Ari Sitas is a poet, dramatist, activist and sociologist. He was at the core of the transformation of Labour Studies, of popular and theatre work, and a range of cultural initiatives in South Africa. He has been awarded the highest honour bequeathed to South Africans for his scientific and creative work, the Order of Mapungubwe. In 2016, he was the inaugural Bhagat Singh Chair at Jawaharlal Nehru University, New Delhi, India. He is an Emeritus Professor at the University of Cape Town and a Gutenberg Chair at the University of Strasbourg.


Sumangala Damodaran

Sumangala Damodaran is a musician and composer who has archived and written about Indian resistance music traditions, and done collaborative performative and scholarly work on music with poets, musicians, and academics. She has undertaken research and documentation of the musical tradition of the Indian People's Theatre Association (IPTA) from the 1940s and 1950s, and has performed extensively from the documented repertoire.

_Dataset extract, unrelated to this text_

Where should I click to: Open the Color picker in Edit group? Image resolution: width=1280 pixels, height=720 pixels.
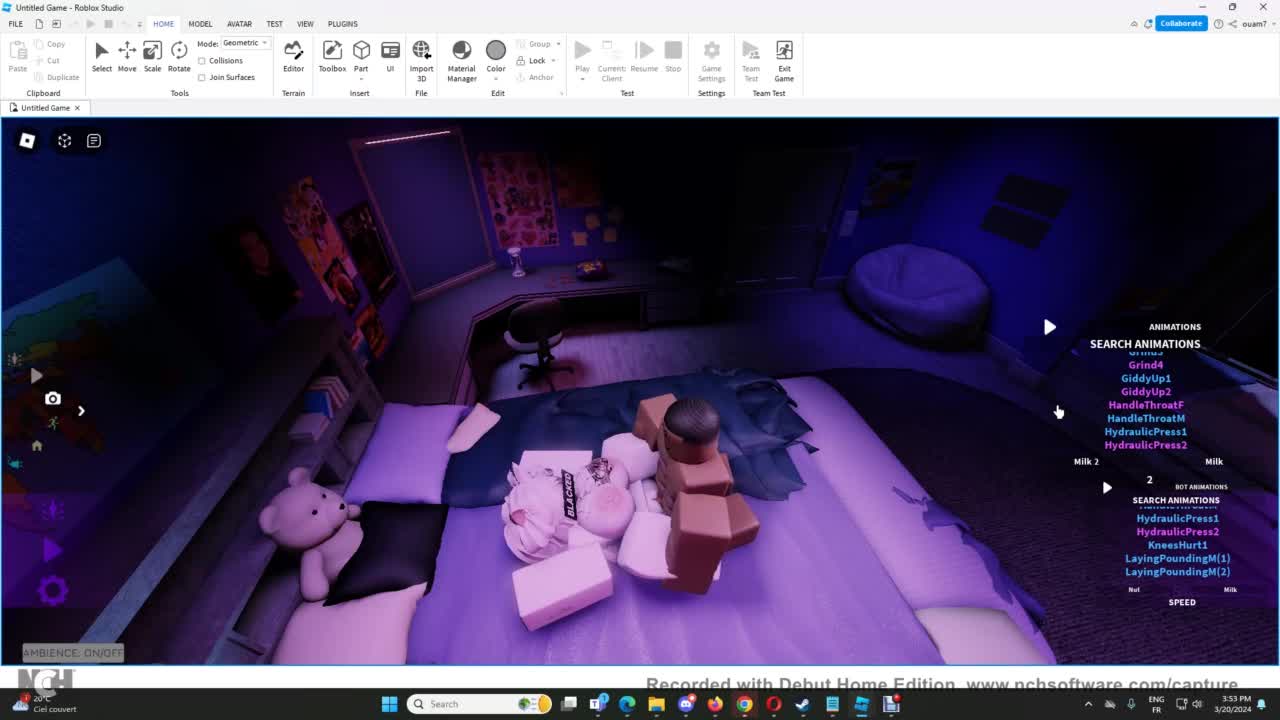496,56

She has also collaborated with poets and musicians from South Africa in a project titled 'Insurrections', and is currently engaged in researching the relationship between music and migration, particularly of women in slavery and servitude across centuries and across vast tracts of the globe that were linked through long-distance trade in commodities and symbolic goods. This is a collaborative project between scholars and musicians, and several universities, in Africa and Asia.